If you’re like most Texans, unfortunately, you probably didn’t know the elections were coming up or plan to vote. That fact is disappointing because bonds are one significant reason why our property taxes never go down.

But even if you did know about the elections and were planning to show up, you’d be forgiven for believing the misleading and often false propaganda spread by local governments to garner support for their bond.

For example, in Hays County, just south of Austin, the largest bond package comes from the school district, which is asking for just shy of $1 billion. This has a lot of people concerned about a spike in taxes, but district materials say not to worry about it—there’ll be no tax increase for anyone!

Under the law, the voter information document specific to the bond must provide an assessment of the bond’s estimated tax increase.
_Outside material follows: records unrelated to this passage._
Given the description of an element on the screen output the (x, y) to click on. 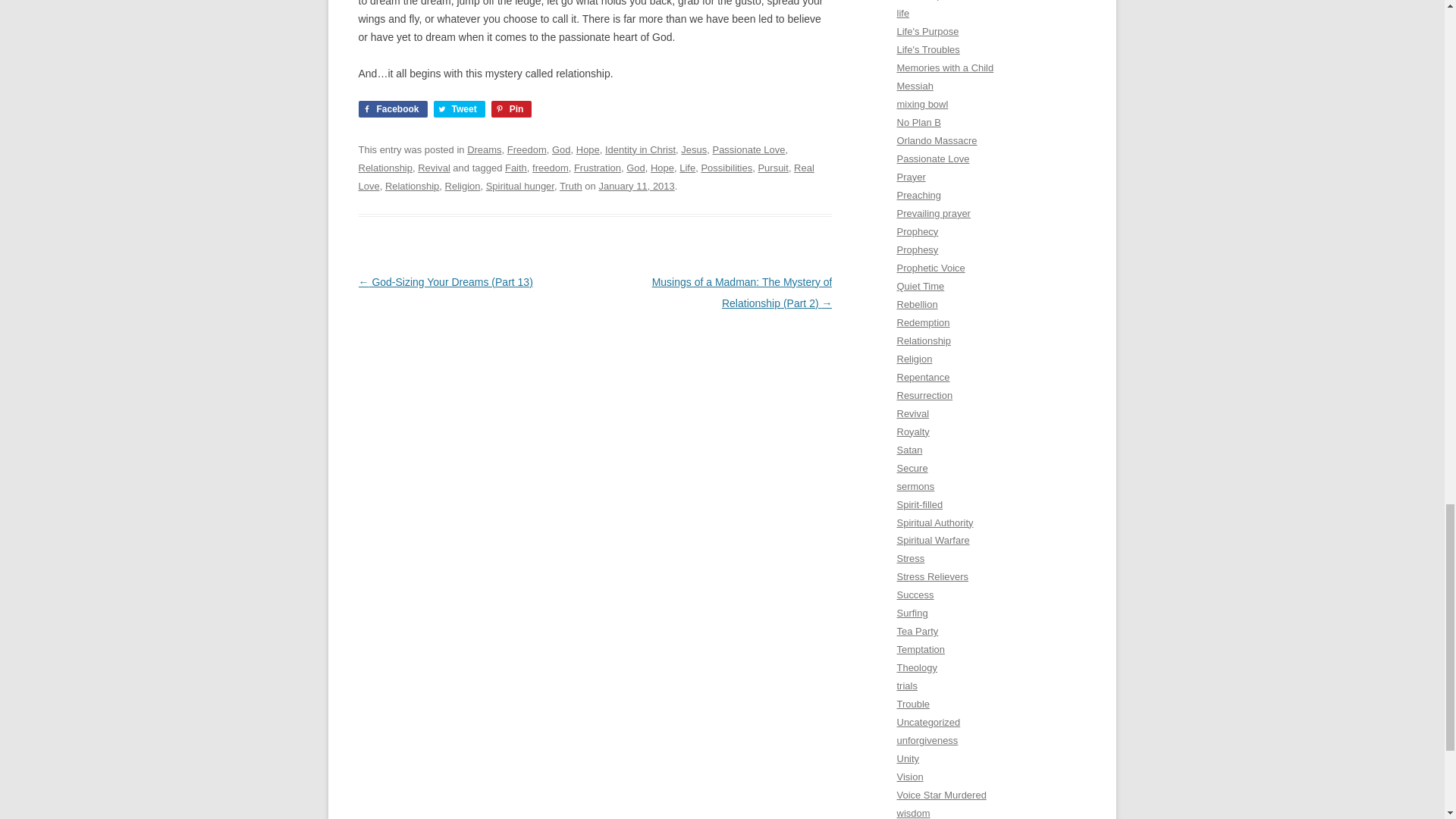
Share on Pinterest (512, 108)
January 11, 2013 (636, 185)
Revival (433, 167)
Relationship (412, 185)
Spiritual hunger (520, 185)
Tweet (458, 108)
Hope (587, 149)
Share on Twitter (458, 108)
Frustration (597, 167)
Life (687, 167)
Freedom (526, 149)
Share on Facebook (392, 108)
Passionate Love (747, 149)
Hope (662, 167)
Possibilities (726, 167)
Given the description of an element on the screen output the (x, y) to click on. 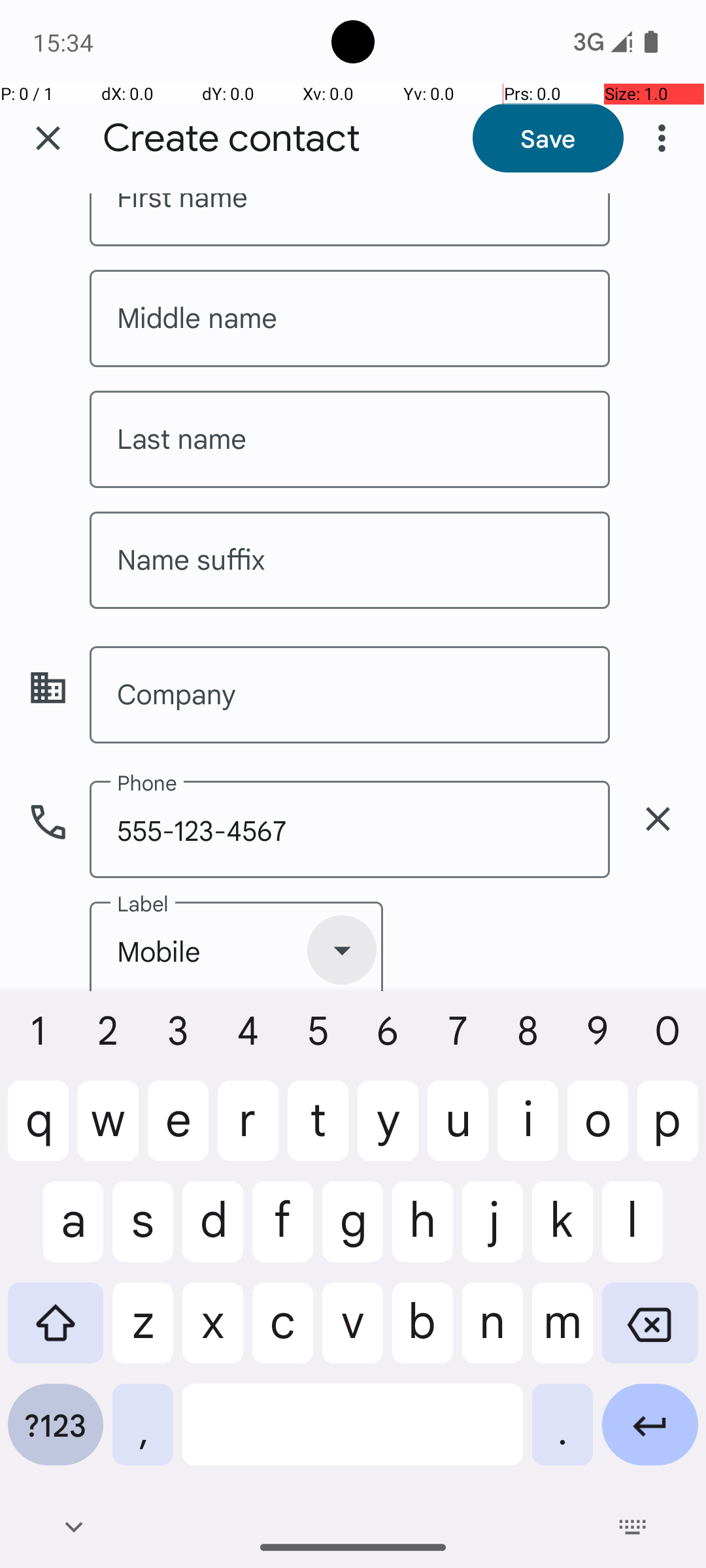
Create contact Element type: android.widget.TextView (231, 138)
Save Element type: android.widget.Button (547, 137)
First name Element type: android.widget.EditText (349, 219)
Middle name Element type: android.widget.EditText (349, 318)
Last name Element type: android.widget.EditText (349, 439)
Name suffix Element type: android.widget.EditText (349, 559)
Company Element type: android.widget.EditText (349, 694)
555-123-4567 Element type: android.widget.EditText (349, 829)
Mobile Element type: android.widget.Spinner (236, 946)
Show dropdown menu Element type: android.widget.ImageButton (341, 949)
Delete Mobile Phone Element type: android.widget.FrameLayout (657, 818)
delete Element type: android.widget.ImageView (657, 818)
Back Element type: android.widget.ImageView (73, 1526)
Switch input method Element type: android.widget.ImageView (632, 1526)
q Element type: android.widget.FrameLayout (38, 1130)
w Element type: android.widget.FrameLayout (108, 1130)
e Element type: android.widget.FrameLayout (178, 1130)
r Element type: android.widget.FrameLayout (248, 1130)
t Element type: android.widget.FrameLayout (318, 1130)
y Element type: android.widget.FrameLayout (387, 1130)
u Element type: android.widget.FrameLayout (457, 1130)
i Element type: android.widget.FrameLayout (527, 1130)
o Element type: android.widget.FrameLayout (597, 1130)
p Element type: android.widget.FrameLayout (667, 1130)
a Element type: android.widget.FrameLayout (55, 1231)
s Element type: android.widget.FrameLayout (142, 1231)
d Element type: android.widget.FrameLayout (212, 1231)
f Element type: android.widget.FrameLayout (282, 1231)
g Element type: android.widget.FrameLayout (352, 1231)
h Element type: android.widget.FrameLayout (422, 1231)
j Element type: android.widget.FrameLayout (492, 1231)
k Element type: android.widget.FrameLayout (562, 1231)
l Element type: android.widget.FrameLayout (649, 1231)
Shift Element type: android.widget.FrameLayout (55, 1332)
z Element type: android.widget.FrameLayout (142, 1332)
x Element type: android.widget.FrameLayout (212, 1332)
c Element type: android.widget.FrameLayout (282, 1332)
v Element type: android.widget.FrameLayout (352, 1332)
b Element type: android.widget.FrameLayout (422, 1332)
n Element type: android.widget.FrameLayout (492, 1332)
m Element type: android.widget.FrameLayout (562, 1332)
Symbol keyboard Element type: android.widget.FrameLayout (55, 1434)
, Element type: android.widget.FrameLayout (142, 1434)
Space Element type: android.widget.FrameLayout (352, 1434)
. Element type: android.widget.FrameLayout (562, 1434)
Enter Element type: android.widget.FrameLayout (649, 1434)
Given the description of an element on the screen output the (x, y) to click on. 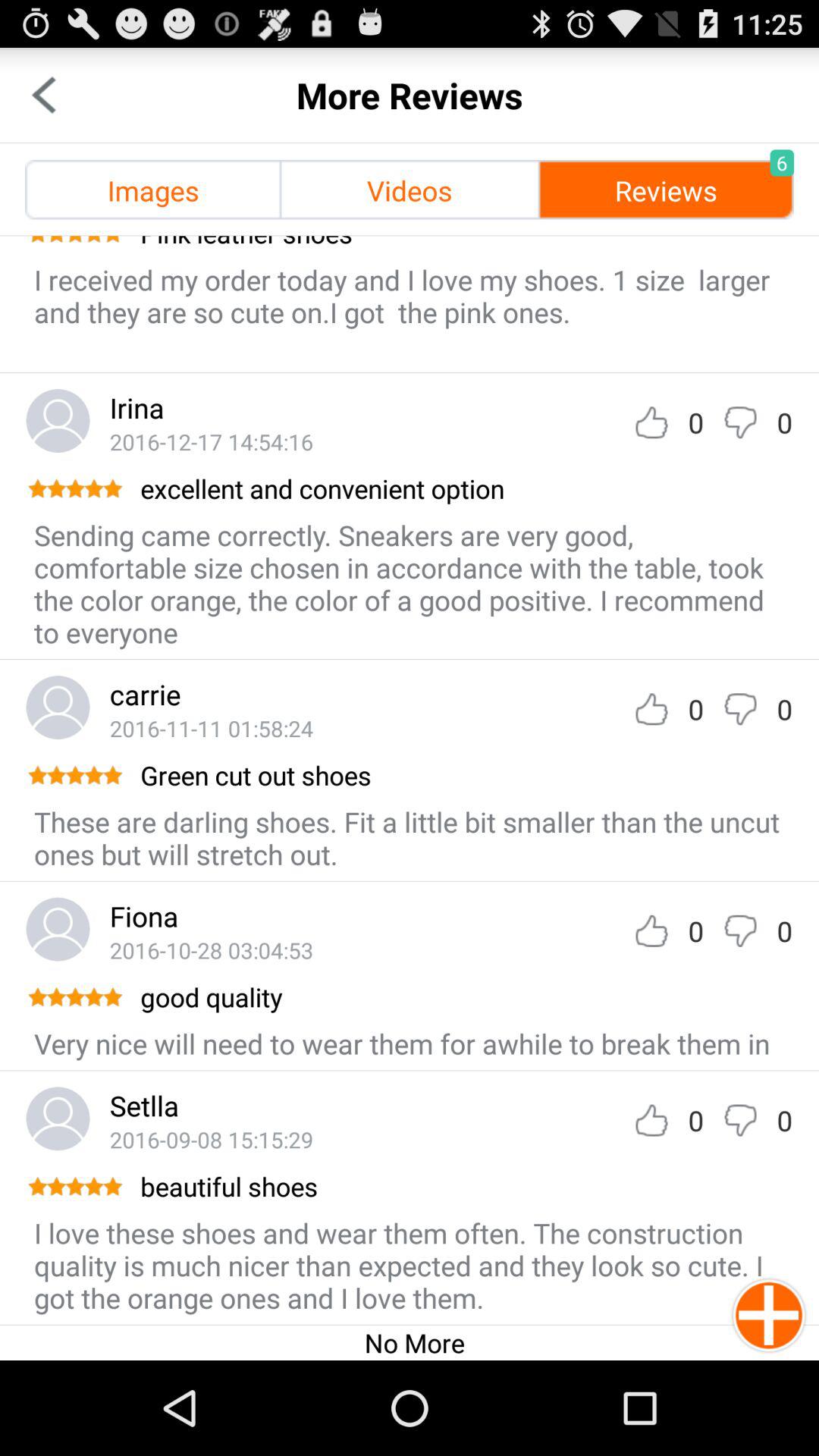
launch 2016 11 11 icon (211, 728)
Given the description of an element on the screen output the (x, y) to click on. 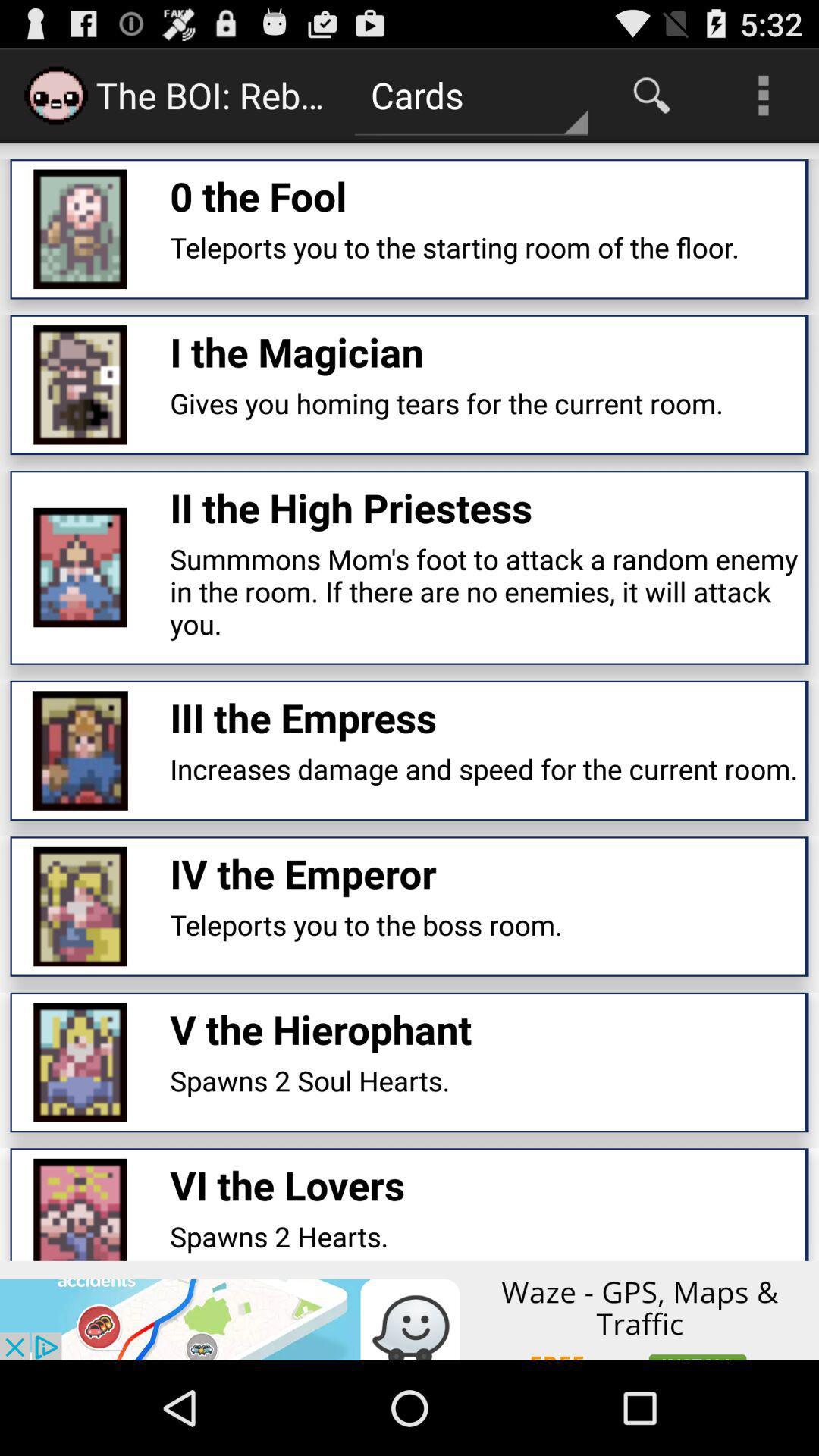
go to advertisement (409, 1310)
Given the description of an element on the screen output the (x, y) to click on. 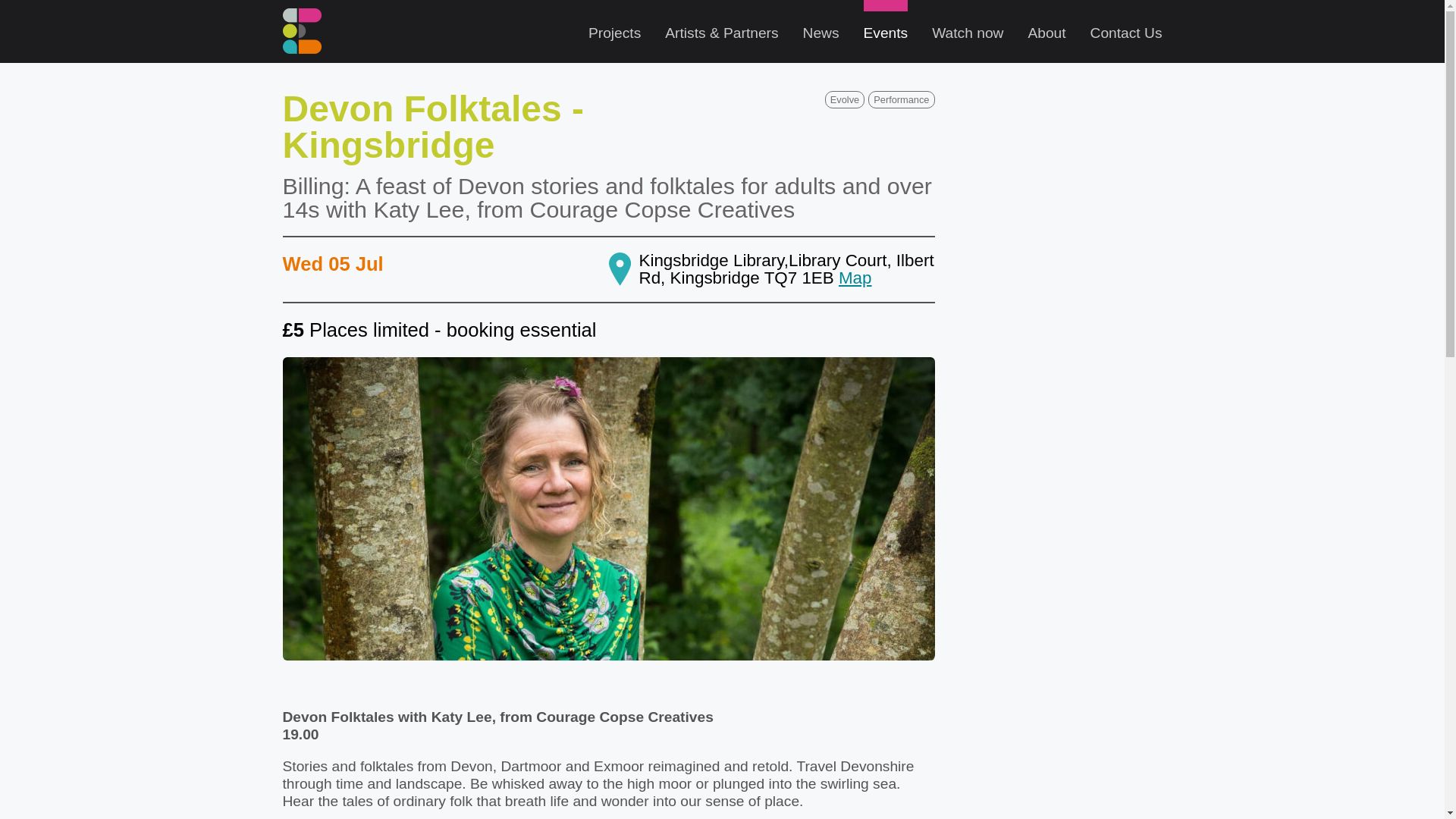
Contact Us (1125, 31)
Watch now (967, 31)
Map (855, 277)
Given the description of an element on the screen output the (x, y) to click on. 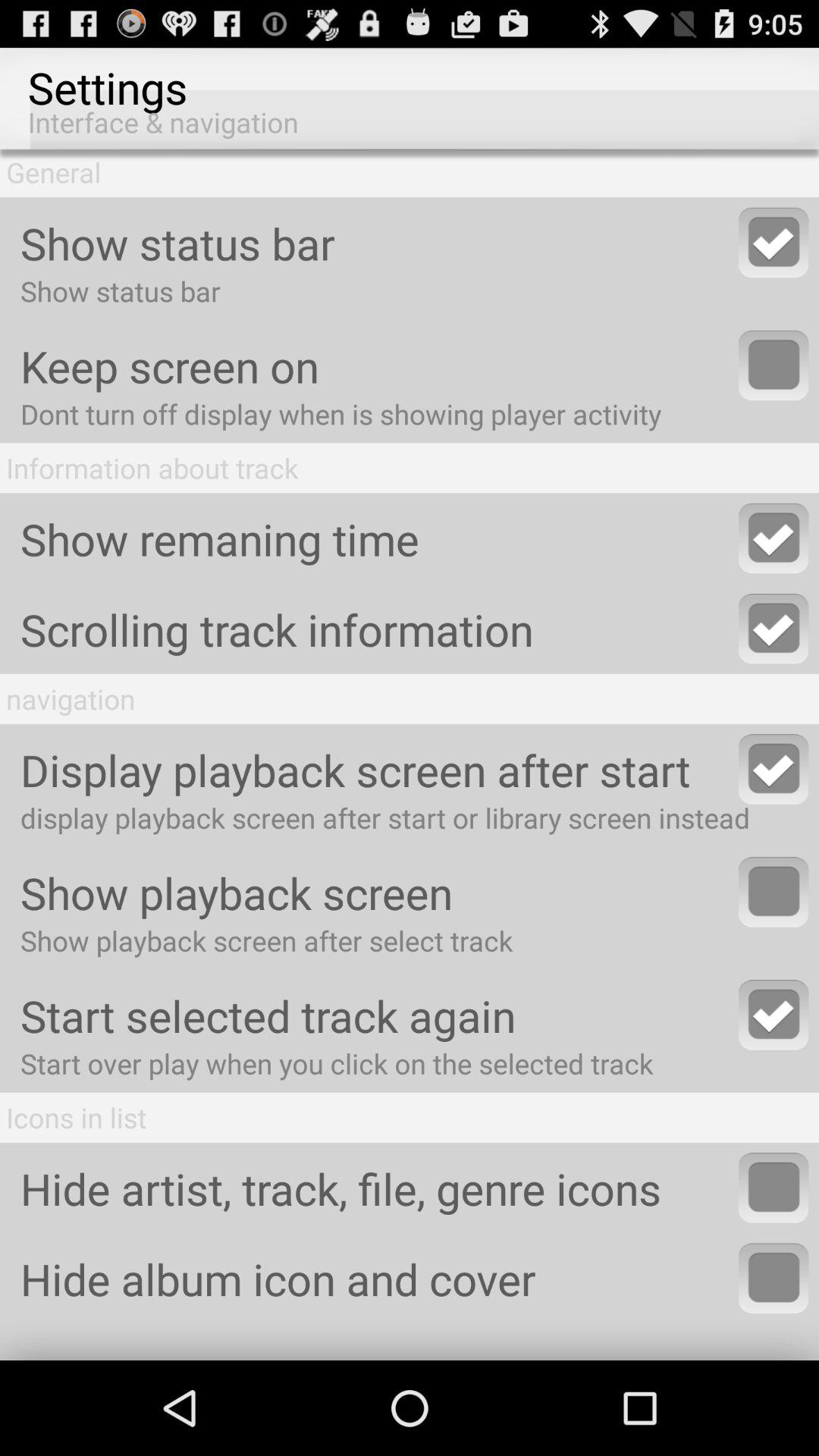
unselect option (773, 1014)
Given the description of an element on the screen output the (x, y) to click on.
You might be shocked to find out the voter information document claims there is $0 tax impact to taxpayers for borrowing a billion dollars.

How is that possible?

Well, it’s because of a loophole. The formula to determine the tax impact is based on a homestead with an appraised value of $100,000. In 2023, the Legislature increased the homestead exemption to $100,000. Thus, in effect, the calculation of a tax increase is based on a home with no taxable value, making it only appear as though there will be no impact on taxpayers.

Of course that’s not true. The median home value in Hays County is $380,000, which means the taxable value after the homestead exemption is $280,000, not zero. So there will be a tax increase, but the school district—and virtually every other local government—found a way to exploit the loophole and deceive voters.

State policymakers should address this loophole to ensure local governments can’t deceive taxpayers into thinking borrowing billions of dollars has no cost.